───── PÁGINA

Pela margem esquerda do rio Paraíba do Sul, entre Itereré e a foz, existem dois tipos de terreno. O primeiro é antigo e ondulado, com elevações baixas e depressões entre elas. Nestas depressões, formaram-se lagoas grandes e pequenas. De constituição argilosa, este terreno é popularmente conhecido por tabuleiro. O segundo é novo e plano, com formação arenosa. Trata-se da parte norte da restinga de Paraíba do Sul, a maior do Estado do Rio de Janeiro. Nela também se formaram lagoas.
No tabuleiro, havia lagoas arredondadas e compridas. Este segundo tipo resultou de pequenos cursos d’água barrados pela restinga. A cidade de Campos, incluindo Guarus, foi avançando sobre elas e as soterrou. As poucas que restaram estão ameaçadas de desaparecer por aterro e drenagem executados por particulares e pelo próprio poder público municipal.
Ainda há um complexo de lagoas à direita da ponte da Lapa, no sentido Campos-Guarus. A mais próxima do Paraíba é a lagoa Maria do Pilar (hoje conhecida como brejo dos Prazeres), quase colada à Lagoa do Taquaruçu. Mais à direita ainda, as lagoas da Olaria, do Fogo e Brejo Grande. No século 19, elas foram ligadas por um canal de navegação que começava no rio Paraíba do Sul e pretendia chegar à lagoa do Campelo, a maior lagoa de restinga da região, mas chegou só à lagoa de Brejo Grande. A finalidade deste canal era escoar a produção do sertão do Nogueira, nas adjacências da lagoa do Campelo. Daí o nome de canal do Nogueira, que foi substituído por rodovias.

──────────
───── DADOS BRUTOS

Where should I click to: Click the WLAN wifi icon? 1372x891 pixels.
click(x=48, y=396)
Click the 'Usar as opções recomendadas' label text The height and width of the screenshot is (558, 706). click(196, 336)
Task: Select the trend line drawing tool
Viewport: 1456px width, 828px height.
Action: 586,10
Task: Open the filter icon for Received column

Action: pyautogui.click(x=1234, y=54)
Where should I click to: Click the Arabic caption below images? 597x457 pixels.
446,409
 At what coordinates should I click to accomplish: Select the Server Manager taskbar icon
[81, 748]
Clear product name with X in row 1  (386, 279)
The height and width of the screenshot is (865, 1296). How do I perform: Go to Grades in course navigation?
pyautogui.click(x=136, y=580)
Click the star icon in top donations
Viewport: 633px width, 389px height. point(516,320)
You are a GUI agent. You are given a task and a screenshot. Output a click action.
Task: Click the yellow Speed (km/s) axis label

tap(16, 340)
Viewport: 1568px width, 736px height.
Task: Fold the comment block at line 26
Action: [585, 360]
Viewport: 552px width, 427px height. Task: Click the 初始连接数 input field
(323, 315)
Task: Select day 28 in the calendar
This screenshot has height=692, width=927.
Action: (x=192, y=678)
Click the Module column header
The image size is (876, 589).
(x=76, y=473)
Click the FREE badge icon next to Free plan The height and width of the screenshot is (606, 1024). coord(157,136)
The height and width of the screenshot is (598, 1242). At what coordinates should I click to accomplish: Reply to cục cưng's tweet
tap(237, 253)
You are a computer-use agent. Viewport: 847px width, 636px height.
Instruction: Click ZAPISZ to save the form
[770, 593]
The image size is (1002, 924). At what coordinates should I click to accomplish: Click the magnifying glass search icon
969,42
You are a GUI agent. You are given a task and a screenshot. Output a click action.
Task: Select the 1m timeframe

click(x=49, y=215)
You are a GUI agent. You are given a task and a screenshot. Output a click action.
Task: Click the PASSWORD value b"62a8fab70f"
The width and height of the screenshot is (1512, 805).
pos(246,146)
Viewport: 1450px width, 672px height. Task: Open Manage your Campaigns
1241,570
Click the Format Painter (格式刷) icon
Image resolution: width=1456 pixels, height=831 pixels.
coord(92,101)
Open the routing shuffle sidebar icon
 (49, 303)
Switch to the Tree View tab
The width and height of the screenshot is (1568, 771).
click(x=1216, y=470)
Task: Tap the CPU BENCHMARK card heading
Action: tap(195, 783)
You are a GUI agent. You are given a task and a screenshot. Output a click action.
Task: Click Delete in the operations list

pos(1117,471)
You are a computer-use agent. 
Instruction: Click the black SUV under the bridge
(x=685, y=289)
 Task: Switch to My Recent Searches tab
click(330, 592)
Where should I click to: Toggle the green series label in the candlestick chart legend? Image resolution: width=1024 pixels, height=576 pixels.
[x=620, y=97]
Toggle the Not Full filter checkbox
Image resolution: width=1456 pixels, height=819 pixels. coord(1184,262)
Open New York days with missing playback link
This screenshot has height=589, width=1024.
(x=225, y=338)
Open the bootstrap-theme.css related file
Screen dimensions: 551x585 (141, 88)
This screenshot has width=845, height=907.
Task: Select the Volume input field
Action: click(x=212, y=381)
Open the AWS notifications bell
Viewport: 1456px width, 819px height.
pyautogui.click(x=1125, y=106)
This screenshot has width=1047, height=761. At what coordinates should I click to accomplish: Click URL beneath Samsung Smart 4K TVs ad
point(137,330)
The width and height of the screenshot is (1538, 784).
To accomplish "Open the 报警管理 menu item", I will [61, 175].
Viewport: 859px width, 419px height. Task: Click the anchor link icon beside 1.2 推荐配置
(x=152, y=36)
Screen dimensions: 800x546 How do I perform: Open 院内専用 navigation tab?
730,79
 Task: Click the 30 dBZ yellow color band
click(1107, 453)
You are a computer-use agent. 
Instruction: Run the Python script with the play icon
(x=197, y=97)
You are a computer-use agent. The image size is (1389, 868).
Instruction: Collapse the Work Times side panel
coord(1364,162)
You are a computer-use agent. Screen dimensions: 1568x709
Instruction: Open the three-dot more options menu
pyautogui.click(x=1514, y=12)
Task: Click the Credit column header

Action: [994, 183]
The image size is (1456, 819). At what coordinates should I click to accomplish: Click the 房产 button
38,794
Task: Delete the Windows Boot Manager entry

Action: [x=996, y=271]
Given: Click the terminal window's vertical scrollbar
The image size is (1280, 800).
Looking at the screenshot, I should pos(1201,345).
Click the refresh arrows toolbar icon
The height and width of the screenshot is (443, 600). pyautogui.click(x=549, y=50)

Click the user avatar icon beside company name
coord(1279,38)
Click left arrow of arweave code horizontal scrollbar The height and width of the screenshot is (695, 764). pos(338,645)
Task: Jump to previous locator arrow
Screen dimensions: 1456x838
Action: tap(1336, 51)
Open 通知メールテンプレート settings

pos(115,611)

──────────

**REQUISITO A:**
Responda, com base no texto sobre as lagoas do Paraíba do Sul:
(i) Por qual nome é popularmente conhecido o terreno antigo, ondulado e de constituição argilosa?
(ii) Como é conhecida hoje a lagoa Maria do Pilar?
(iii) Até qual lagoa chegou o canal de navegação aberto no século 19?
**REQUISITO B:**
Forneça a continuação do texto sobre as lagoas do Paraíba do Sul, começando após a última frase apresentada.
O material não precisa ser consultado.

**RESPOSTA A:**
(i) Tabuleiro.
(ii) Brejo dos Prazeres.
(iii) Lagoa de Brejo Grande.

**RESPOSTA B:**
No século 20, o trecho do canal que sai da lagoa do Taquaruçu e se estende à lagoa de Brejo Grande foi aproveitado pelo Departamento Nacional de Obras e Saneamento (DNOS) e transformado no canal do Vigário, com a finalidade de conduzir água do Paraíba à lagoa do Campelo e, dela, pelo canal Engenheiro Antonio Resende, à foz do rio Guaxindiba. O DNOS também fechou o canal natural que ligava o Paraíba à lagoa do Vigário, abrindo outro, ligando esta lagoa ao trecho abandonado do canal do Nogueira.
Esta memória se perdeu. Ninguém manifesta interesse em conhecer esta história. Sociedade, poder público e academia partem do que existe. Não querem saber como uma realidade ambiental veio a se constituir. Hoje, em Guarus, no interior da malha urbana, há dois conjuntos de lagoas ameaçados pelo crescimento ordenado e desordenado, com o aval ou a omissão dos órgãos governamentais de ambiente. O primeiro é o conjunto de que estamos tratando, formado pelas lagoas Maria do Pilar (Prazeres) Taquaruçu, Olaria e Fogo. O segundo situa-se à esquerda da BR-101, no sentido Campos-Vitória e é constituído pelas lagoas das Pedras, do Cantagalo e Jacu. Os dois conjuntos foram incluídos no novo Plano Diretor de Campos (Lei nº 7.972/2007) como zonas de interesse ecológico, destinados à criação de duas Unidades de Conservação.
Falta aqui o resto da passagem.